If the product is truly a third-party embedded component, such as an iframe widget, map, support chat, payment flow, or cross-site embedded app, then APIs such as Storage Access API and CHIPS/Partitioned Cookies may be worth evaluating. They have specific use cases and should not be the default for ordinary frontend/backend login.

Choosing a Design

In order of stability, I would choose:

  1. Same-origin deployment: serve the frontend and API under the same origin, or use Nginx/BFF to proxy /api to the backend. Cookies are simplest and CORS mostly disappears.
  2. Same-site but cross-origin: for example www.example.com plus api.example.com. CORS and credentials: 'include' are still needed, but cookies remain in the same-site model.
  3. Cross-site without cookie-based API identity: public APIs, cross-organization APIs, and mobile APIs are better served by OAuth, short-lived tokens, or Authorization headers.
  4. Cross-site and cookie-based: only choose this when browser compatibility, user settings, and embedded context are fully understood, and when there is a fallback for blocked third-party cookies.

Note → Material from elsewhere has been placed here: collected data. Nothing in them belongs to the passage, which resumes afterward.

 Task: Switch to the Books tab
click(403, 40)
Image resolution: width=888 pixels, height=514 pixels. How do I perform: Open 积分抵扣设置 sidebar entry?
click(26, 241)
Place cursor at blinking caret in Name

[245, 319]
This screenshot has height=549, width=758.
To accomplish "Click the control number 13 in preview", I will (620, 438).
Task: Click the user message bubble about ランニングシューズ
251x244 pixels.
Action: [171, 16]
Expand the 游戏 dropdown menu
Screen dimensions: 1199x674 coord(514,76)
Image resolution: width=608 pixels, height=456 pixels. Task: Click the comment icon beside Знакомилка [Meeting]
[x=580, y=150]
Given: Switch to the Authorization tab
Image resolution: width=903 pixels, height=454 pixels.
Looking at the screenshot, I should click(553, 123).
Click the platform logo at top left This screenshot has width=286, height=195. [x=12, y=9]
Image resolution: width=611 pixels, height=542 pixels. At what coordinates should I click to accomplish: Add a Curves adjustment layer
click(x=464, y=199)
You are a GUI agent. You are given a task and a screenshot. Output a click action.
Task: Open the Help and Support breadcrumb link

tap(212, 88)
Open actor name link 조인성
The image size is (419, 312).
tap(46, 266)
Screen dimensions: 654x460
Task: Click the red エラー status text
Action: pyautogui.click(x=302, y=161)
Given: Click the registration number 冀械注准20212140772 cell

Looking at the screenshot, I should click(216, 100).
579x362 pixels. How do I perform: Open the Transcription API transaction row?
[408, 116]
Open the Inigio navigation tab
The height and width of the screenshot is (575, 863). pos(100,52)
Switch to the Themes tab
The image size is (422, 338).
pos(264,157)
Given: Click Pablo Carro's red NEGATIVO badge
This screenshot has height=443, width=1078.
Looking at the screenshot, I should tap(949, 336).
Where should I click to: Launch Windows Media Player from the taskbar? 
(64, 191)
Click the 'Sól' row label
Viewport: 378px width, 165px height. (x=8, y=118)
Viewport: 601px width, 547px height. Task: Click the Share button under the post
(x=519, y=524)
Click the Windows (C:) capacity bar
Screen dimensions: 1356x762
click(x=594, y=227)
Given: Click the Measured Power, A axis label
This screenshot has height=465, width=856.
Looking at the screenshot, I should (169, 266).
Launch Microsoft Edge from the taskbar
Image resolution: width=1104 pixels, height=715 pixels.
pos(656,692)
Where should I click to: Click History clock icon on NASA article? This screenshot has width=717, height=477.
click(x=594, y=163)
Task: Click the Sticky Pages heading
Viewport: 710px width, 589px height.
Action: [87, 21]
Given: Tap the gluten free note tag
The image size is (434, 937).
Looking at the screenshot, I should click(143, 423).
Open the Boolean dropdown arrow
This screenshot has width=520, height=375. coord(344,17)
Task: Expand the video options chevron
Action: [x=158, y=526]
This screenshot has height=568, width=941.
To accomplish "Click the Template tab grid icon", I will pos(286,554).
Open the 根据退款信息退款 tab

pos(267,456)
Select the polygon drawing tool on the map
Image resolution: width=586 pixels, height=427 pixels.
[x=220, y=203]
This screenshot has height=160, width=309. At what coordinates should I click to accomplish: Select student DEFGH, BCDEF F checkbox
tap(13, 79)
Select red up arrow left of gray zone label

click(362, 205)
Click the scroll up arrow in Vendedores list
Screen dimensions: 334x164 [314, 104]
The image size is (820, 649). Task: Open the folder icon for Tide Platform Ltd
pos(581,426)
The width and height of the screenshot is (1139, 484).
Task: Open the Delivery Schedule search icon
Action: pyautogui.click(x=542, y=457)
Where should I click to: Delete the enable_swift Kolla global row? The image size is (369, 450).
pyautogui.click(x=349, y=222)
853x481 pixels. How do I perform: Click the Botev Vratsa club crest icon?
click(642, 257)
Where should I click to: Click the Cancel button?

A reverse proxy is not a primitive workaround. For applications you control, making the browser see the frontend and API as one site is often more reliable than fighting browser privacy policy.

Security Boundary

Cookies are attached automatically by the browser. That is also why CSRF exists. CORS is not CSRF protection. A cross-site form submission or simple request can still be sent; the attacker page may simply be unable to read the response.

If an API uses cookies as login state, at least consider:

  • Use HttpOnly; Secure for session cookies.
  • Prefer SameSite=Lax when possible instead of SameSite=None.
  • For state-changing requests, validate a CSRF token or check request-origin signals such as Origin and Sec-Fetch-Site.
  • Do not reflect every Origin into Access-Control-Allow-Origin.
  • Do not use Access-Control-Allow-Origin: * on credentialed CORS responses.

Cookies carry identity automatically. They do not prove that a request is trustworthy.

Debugging Checklist

When a CORS cookie is not being received, check in this order:

  1. Is the request cross-origin? Compare scheme, host, and port.
  2. Did the frontend set fetch(..., { credentials: 'include' }) or withCredentials = true?
  3. Does the response contain an explicit Access-Control-Allow-Origin, and is it not *?
  4. Does the response contain Access-Control-Allow-Credentials: true?
  5. If origin is dynamic, is Vary: Origin present?
  6. Is the cookie set by the API host through Set-Cookie, not returned in the response body?
  7. Do Domain and Path cover the next request URL?
  8. For cross-site requests, is the cookie SameSite=None; Secure?
  9. Is production using HTTPS?
  10. Is the browser blocking third-party cookies?
  11. Does DevTools show the cookie as blocked, and what is the blocked reason?
  12. Does the Application panel show the cookie under the expected site?

In Chrome DevTools, the Cookies subpanel inside a specific Network request is often more useful than looking only at raw headers. Cookies blocked by SameSite, Secure, Domain, or third-party cookie policy often show a reason there or in the Issues panel.

Summary

CORS cookies work only when the whole chain lines up:

  • The frontend allows credentials.
  • The server allows that specific origin to send credentials.
  • The cookie is set by the target domain through Set-Cookie.
  • Domain, Path, SameSite, and Secure match the request scenario.
  • Browser third-party cookie policy does not block it.

The root cause in that old 2017 bug was: the frontend cannot write cookies for the backend domain. The modern addition is: even correctly set backend cookies must be designed with SameSite, Secure, and third-party cookie restrictions in mind.